J’essaie toujours de faire au plus ressemblant de ce que j’ai pu imaginer et créer sur papier. Les couleurs viennent ensuite au fur et à mesure que je tatoue.

D’hier à aujourd’hui, qui t’inspire le plus ?

Je dirais Sailor Xa, Magwa qui m’a permis de rentrer dans le milieu, Willem, Hugo et toute la clique de « Hand in glove », Romain, Nick Bertioli, Mike Gantelme, Émilie Rose Murray et j’en oublie.

Emily Rose Murray a créé un univers fantastique où les animaux sont personnifiés, tu excelles dans ce genre de sujets aussi, mais de manière plus brute : tu penses continuer dans cette voie ou vouloir évoluer vers des choses plus imaginaires ?

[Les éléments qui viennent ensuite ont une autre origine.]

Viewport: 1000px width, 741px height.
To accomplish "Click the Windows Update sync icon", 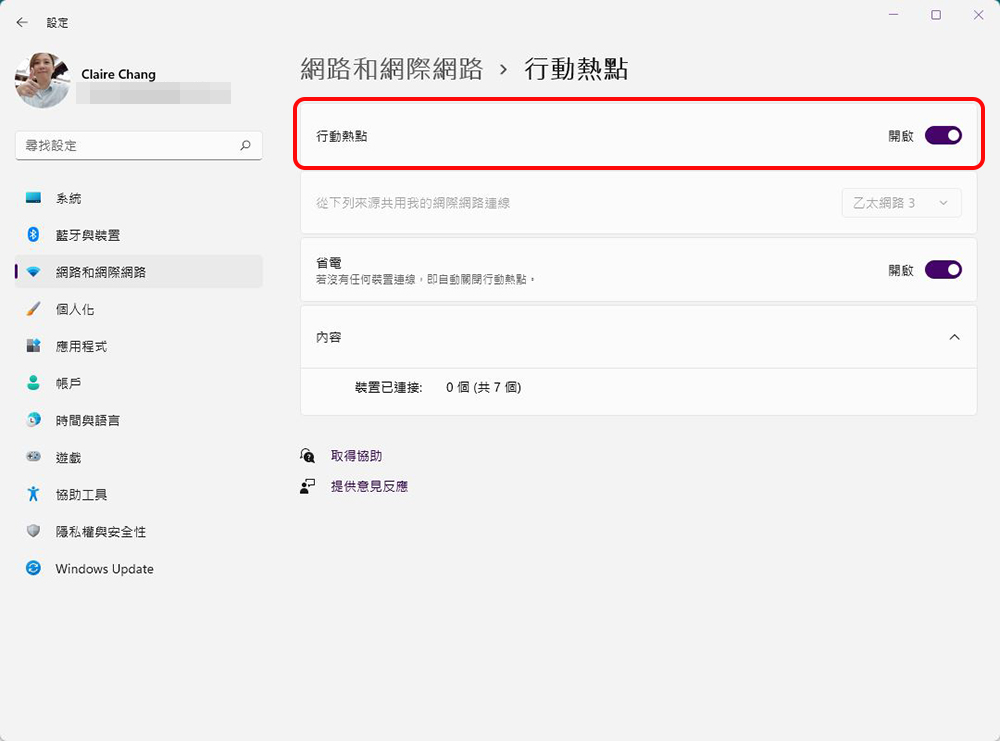I will [34, 568].
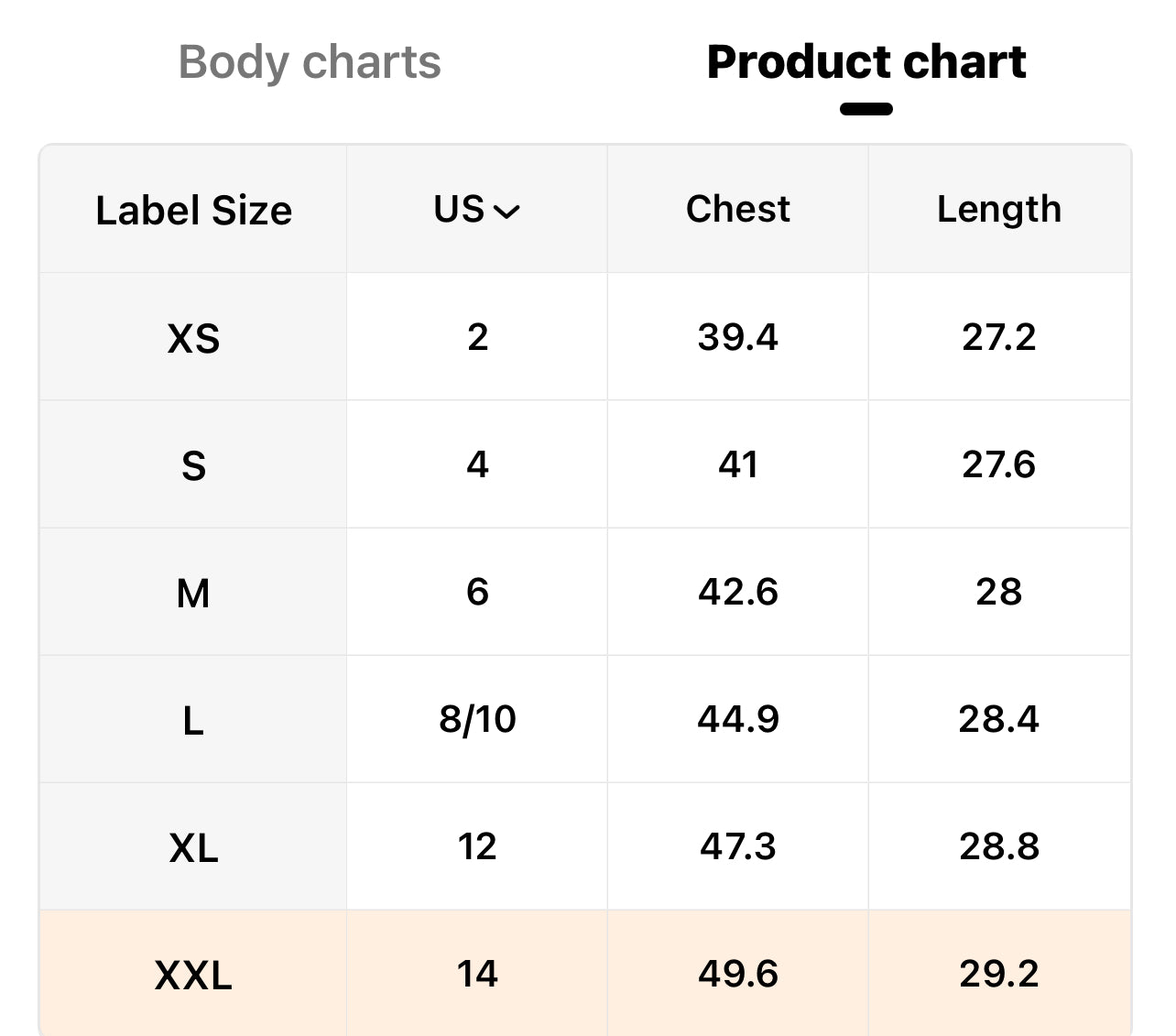
Task: Click the Label Size column header
Action: click(193, 211)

J’aime faire ce style néo-trad’, mais je me mets de plus en plus au réalisme noir et gris. Je n’arrive pas tant à définir vers quoi je tends, car dans l’art j’estime qu’y a pas de limite. C’est un style qui me convient. Peut-être arriverais-je aussi à retranscrire ma passion du réalisme dans mes tattoo néo-trad’.

Tu es sacrément recouvert déjà ! Tu nous parles de tes tattoos ?

Je me suis déjà fait encrer par Magwa, Sailor Xa, Rude, Hugo (Hand in glove, Paris), Fabrice, Mike et Romain sur le dos. Ensemble, on fonctionne en équipe. On est sur la même longueur d’onde. Je leur explique mon projet, ils me le dessinent à leur sauce… puisque c’est ça le but! Et ensuite, ils me le piquent. Quand je vais voir un artiste je veux son travail sur moi. Alors je les laisse dessiner librement.

En tant que tatoueur, tu es venu t’installer dans un skateshop, pourquoi ?

Les gars de Landscape et moi on est potes depuis longtemps et quand j’ai quitté EuroTribal (Bastille), je suis ensuite parti en tournée en Russie avec mon groupe ; Early Seasons. A mon retour, on a eu l’idée de créer un studio au sous-sol du shop. Et c’est juste une idée géniale ! Bosser avec ses potes, il n’y a rien de mieux. Le principe du shop est très américain au final. Un mélange de street-skate en haut et tattoo en bas. D’ailleurs on s’agrandit et on accueille désormais deux autres tatoueurs/ses (Toma Pegaz et Oriane Tanuki). J’aime ce mélange car j’ai moi-même grandi dans le milieu du skate.